Instructions for the task
Return the lines below word for word, with nothing changed.

===============

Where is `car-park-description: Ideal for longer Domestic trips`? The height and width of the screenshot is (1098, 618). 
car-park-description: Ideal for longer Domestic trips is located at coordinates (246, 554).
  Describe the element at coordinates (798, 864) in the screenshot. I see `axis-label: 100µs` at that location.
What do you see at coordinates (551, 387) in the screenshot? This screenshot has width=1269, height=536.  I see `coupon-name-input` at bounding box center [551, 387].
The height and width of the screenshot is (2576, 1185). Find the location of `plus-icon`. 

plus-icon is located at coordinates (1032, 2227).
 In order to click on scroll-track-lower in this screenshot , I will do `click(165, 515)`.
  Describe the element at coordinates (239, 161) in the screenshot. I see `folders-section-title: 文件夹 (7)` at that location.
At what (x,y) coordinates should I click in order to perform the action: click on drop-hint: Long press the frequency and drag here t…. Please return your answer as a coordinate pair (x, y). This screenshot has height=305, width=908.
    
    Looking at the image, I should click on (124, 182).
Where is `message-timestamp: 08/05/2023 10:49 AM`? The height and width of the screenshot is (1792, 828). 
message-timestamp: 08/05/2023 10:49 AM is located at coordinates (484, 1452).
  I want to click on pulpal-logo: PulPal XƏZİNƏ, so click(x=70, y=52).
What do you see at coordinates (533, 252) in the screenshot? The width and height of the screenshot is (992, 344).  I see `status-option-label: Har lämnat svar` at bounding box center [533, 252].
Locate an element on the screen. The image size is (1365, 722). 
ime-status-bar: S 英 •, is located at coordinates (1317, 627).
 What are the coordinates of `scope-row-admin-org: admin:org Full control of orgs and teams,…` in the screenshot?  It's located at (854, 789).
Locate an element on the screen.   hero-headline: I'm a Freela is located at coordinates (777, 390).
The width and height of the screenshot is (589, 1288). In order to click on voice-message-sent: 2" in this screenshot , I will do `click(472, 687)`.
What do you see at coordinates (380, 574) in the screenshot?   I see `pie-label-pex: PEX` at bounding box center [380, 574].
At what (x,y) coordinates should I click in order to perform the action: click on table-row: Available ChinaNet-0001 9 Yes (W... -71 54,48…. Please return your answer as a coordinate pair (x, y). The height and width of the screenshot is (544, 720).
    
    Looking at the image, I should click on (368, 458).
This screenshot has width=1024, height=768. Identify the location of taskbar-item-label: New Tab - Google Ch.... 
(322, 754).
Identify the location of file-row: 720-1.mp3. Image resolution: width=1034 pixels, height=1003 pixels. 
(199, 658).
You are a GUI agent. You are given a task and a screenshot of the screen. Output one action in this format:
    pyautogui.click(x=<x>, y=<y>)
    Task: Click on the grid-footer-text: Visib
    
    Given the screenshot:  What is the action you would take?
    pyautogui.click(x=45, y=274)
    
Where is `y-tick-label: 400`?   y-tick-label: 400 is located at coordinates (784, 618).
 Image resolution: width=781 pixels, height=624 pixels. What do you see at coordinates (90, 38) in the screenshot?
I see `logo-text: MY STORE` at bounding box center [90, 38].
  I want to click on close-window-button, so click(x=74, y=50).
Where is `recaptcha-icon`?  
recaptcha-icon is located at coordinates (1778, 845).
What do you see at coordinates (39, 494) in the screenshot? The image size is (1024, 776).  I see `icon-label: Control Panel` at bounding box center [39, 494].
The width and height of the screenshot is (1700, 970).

===============

Reply
Where is `car-park-description: Ideal for longer Domestic trips`? The height and width of the screenshot is (1098, 618). 
car-park-description: Ideal for longer Domestic trips is located at coordinates (246, 554).
  Describe the element at coordinates (798, 864) in the screenshot. I see `axis-label: 100µs` at that location.
What do you see at coordinates (551, 387) in the screenshot? This screenshot has width=1269, height=536.  I see `coupon-name-input` at bounding box center [551, 387].
The height and width of the screenshot is (2576, 1185). Find the location of `plus-icon`. 

plus-icon is located at coordinates (1032, 2227).
 In order to click on scroll-track-lower in this screenshot , I will do `click(165, 515)`.
  Describe the element at coordinates (239, 161) in the screenshot. I see `folders-section-title: 文件夹 (7)` at that location.
At what (x,y) coordinates should I click in order to perform the action: click on drop-hint: Long press the frequency and drag here t…. Please return your answer as a coordinate pair (x, y). This screenshot has height=305, width=908.
    
    Looking at the image, I should click on (124, 182).
Where is `message-timestamp: 08/05/2023 10:49 AM`? The height and width of the screenshot is (1792, 828). 
message-timestamp: 08/05/2023 10:49 AM is located at coordinates (484, 1452).
  I want to click on pulpal-logo: PulPal XƏZİNƏ, so click(x=70, y=52).
What do you see at coordinates (533, 252) in the screenshot? The width and height of the screenshot is (992, 344).  I see `status-option-label: Har lämnat svar` at bounding box center [533, 252].
Locate an element on the screen. The image size is (1365, 722). 
ime-status-bar: S 英 •, is located at coordinates (1317, 627).
 What are the coordinates of `scope-row-admin-org: admin:org Full control of orgs and teams,…` in the screenshot?  It's located at (854, 789).
Locate an element on the screen.   hero-headline: I'm a Freela is located at coordinates (777, 390).
The width and height of the screenshot is (589, 1288). In order to click on voice-message-sent: 2" in this screenshot , I will do `click(472, 687)`.
What do you see at coordinates (380, 574) in the screenshot?   I see `pie-label-pex: PEX` at bounding box center [380, 574].
At what (x,y) coordinates should I click in order to perform the action: click on table-row: Available ChinaNet-0001 9 Yes (W... -71 54,48…. Please return your answer as a coordinate pair (x, y). The height and width of the screenshot is (544, 720).
    
    Looking at the image, I should click on (368, 458).
This screenshot has width=1024, height=768. Identify the location of taskbar-item-label: New Tab - Google Ch.... 
(322, 754).
Identify the location of file-row: 720-1.mp3. Image resolution: width=1034 pixels, height=1003 pixels. 
(199, 658).
You are a GUI agent. You are given a task and a screenshot of the screen. Output one action in this format:
    pyautogui.click(x=<x>, y=<y>)
    Task: Click on the grid-footer-text: Visib
    
    Given the screenshot:  What is the action you would take?
    pyautogui.click(x=45, y=274)
    
Where is `y-tick-label: 400`?   y-tick-label: 400 is located at coordinates (784, 618).
 Image resolution: width=781 pixels, height=624 pixels. What do you see at coordinates (90, 38) in the screenshot?
I see `logo-text: MY STORE` at bounding box center [90, 38].
  I want to click on close-window-button, so click(x=74, y=50).
Where is `recaptcha-icon`?  
recaptcha-icon is located at coordinates (1778, 845).
What do you see at coordinates (39, 494) in the screenshot? The image size is (1024, 776).  I see `icon-label: Control Panel` at bounding box center [39, 494].
The width and height of the screenshot is (1700, 970).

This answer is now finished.